Solution Approach 2:
The system changes the temporal parameter of analysis by examining multiple images over time and identifying features that remain stationary or move slowly (dwell points). This temporal filtering approach transforms the problem from capturing fast motion to identifying stable characteristics across time, enabling precise gesture detection with simple cameras.
2Measurement precision
If the shutter speed is increased to reduce motion blur, then measurement precision improves, but the rolling shutter effect becomes more pronounced causing distortion
Solution Approach 1:
The patent converts the harmful rolling shutter effect into a beneficial tool by using it to identify dwell points. The rolling shutter's sequential scanning creates distinctive patterns in stationary features across frames, which the system exploits to automatically detect and track dwell points, transforming a distortion problem into a detection advantage.
Solution Approach 2:
The system introduces dwell points as an intermediary element between the camera and gesture recognition. These dwell points serve as stable reference markers that mediate the relationship between the rolling shutter capture and gesture analysis, allowing accurate measurement without being affected by the shutter's distortion of moving objects.
3Measurement precision
If complex motion analysis devices are used to improve gesture recognition accuracy, then measurement precision improves, but device complexity and cost increase
Solution Approach 1:
The system enables consumer devices to perform complex motion analysis themselves by processing image sequences and identifying dwell points through algorithms. Rather than requiring external complex analysis devices, the mobile device's simple camera combined with sophisticated image processing achieves high-precision gesture recognition, making the device self-sufficient.
4Ease of operation
If standard image capture is used in low lighting conditions, then ease of operation is maintained, but measurement precision deteriorates due to motion blur
Solution Approach 1:
The system performs preliminary analysis of image sequences to identify dwell points before gesture recognition.

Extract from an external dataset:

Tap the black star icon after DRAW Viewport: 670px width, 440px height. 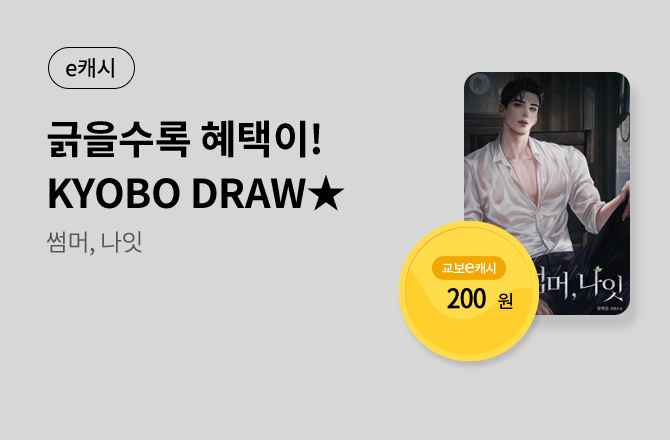pos(326,194)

By pre-processing the images to extract stable features and their temporal patterns, the system prepares accurate reference data that enables reliable gesture detection even in challenging lighting conditions, maintaining both ease of operation and precision.

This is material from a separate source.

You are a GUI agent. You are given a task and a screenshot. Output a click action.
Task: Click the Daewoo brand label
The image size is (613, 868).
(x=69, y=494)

Applied Scientific Principles
This section explains which scientific principles are used to turn an abstract innovation direction into a practical engineering solution.
Function Achieved in This Case
This approach allows for accurate recognition of gestures without physical contact, even with low-quality imaging elements, by focusing on dwell points and relative positioning, enhancing the ability to provide motion-based input in various environments and lighting conditions.
Implementation Method 1
captured image information can include at least a portion of the user
Implementation Method 2
utilizes ambient and infrared imaging to differentiate and recognize gestures
Data Source
AI summary
A user can provide input to an electronic device by performing a specific motion or gesture that can be detected by the device. At least one imaging or detection element captures information including the motion or gesture, such that one or more dwell points can be determined in two or three dimensions of space. The dwell points can correspond to any point where the motion pauses for at least a minimum amount of time, such as at an endpoint or a point where the motion significantly changes or reverses direction. The set of dwell points, and the order in which those dwell points occur, can be compared against a set of gestures to attempt to match a gesture associated with a particular input. Such an approach is useful for devices with image capture elements or other components that are not able to accurately capture motion or determine movements, etc.